If you bring a lawsuit against an at-fault party after a Pennsylvania car accident or truck accident, you have to prove the other side was negligent. Basically, this means that you (and your lawyer) must provide evidence which shows the other party acted unreasonably under the circumstances, and their bad behavior caused the accident. You must also show that their negligence caused damage to you in terms of loss of property, medical bills, pain and suffering, and so on. Proving the elements of negligence is your path to recovering financial compensation in a Pennsylvania personal injury lawsuit, whether in terms of a settlement with the insurance companies or, if needed, a verdict in a court of law. However, the concept of negligence per se can make the burden of proving negligence considerably easier, thus providing you with a clearer path to receiving the financial compensation you deserve after a wreck.
What Is Negligence per se?
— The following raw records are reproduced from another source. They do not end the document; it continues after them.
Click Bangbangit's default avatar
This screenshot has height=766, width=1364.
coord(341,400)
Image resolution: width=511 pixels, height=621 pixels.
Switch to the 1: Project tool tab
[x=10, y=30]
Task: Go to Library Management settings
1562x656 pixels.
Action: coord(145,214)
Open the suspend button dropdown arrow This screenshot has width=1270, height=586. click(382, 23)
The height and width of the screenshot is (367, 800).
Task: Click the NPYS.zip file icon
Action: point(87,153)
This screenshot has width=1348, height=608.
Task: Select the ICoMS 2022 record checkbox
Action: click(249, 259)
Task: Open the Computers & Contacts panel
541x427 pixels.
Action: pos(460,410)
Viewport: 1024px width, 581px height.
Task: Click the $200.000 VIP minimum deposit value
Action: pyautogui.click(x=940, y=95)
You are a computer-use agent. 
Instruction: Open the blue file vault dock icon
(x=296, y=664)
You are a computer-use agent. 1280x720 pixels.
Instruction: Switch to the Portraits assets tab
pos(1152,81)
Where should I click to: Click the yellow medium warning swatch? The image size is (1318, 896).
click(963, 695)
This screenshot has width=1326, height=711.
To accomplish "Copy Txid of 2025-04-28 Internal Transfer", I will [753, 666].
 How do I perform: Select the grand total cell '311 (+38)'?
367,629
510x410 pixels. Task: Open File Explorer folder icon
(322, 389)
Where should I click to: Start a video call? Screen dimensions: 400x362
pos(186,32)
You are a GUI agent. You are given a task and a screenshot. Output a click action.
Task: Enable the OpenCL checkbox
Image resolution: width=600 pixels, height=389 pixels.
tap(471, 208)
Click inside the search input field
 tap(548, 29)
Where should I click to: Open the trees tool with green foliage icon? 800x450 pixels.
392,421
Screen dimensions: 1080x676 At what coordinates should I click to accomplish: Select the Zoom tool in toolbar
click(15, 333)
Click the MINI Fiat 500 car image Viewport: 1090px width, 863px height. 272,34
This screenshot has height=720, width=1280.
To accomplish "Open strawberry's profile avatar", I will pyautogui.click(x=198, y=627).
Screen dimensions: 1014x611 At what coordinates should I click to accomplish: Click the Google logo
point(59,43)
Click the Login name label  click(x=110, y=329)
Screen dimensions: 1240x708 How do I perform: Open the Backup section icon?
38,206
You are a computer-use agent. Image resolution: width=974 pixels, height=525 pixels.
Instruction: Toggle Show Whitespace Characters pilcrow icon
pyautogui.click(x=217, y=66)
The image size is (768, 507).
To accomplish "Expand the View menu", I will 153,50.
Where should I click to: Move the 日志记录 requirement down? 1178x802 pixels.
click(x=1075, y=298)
How Is It Used?
Negligence per se is a fancy term which means that someone else was negligent because they violated a law which was meant to protect you and others in your position. For example, the law designating that every driver must stop at a red light is intended to provide for a smooth flow of traffic at intersection, and protect from harm those who have the right of way. If someone runs a red light, crashes into someone else, and causes injuries, the driver who ran the light was negligent per se because they violated the law and caused the wreck. The same concept applies with laws regarding speeding, drinking and driving, and many more.
Negligence per se does not apply in every case. However, if you have been harmed by a driver that you believe was negligent, you may have a path to compensation for your medical bills, lost wages for missed time at work, ongoing care, and very real instances of pain or emotional suffering. The elements of negligence per se are:
(1) The purpose of the law must be to protect you or people in your situation, as opposed to the public generally;
(2) The law must clearly apply to person you wish to sue;
(3) The person you wish to sue must have violated the law;
(4) The person’s violation of the law must cause your injuries.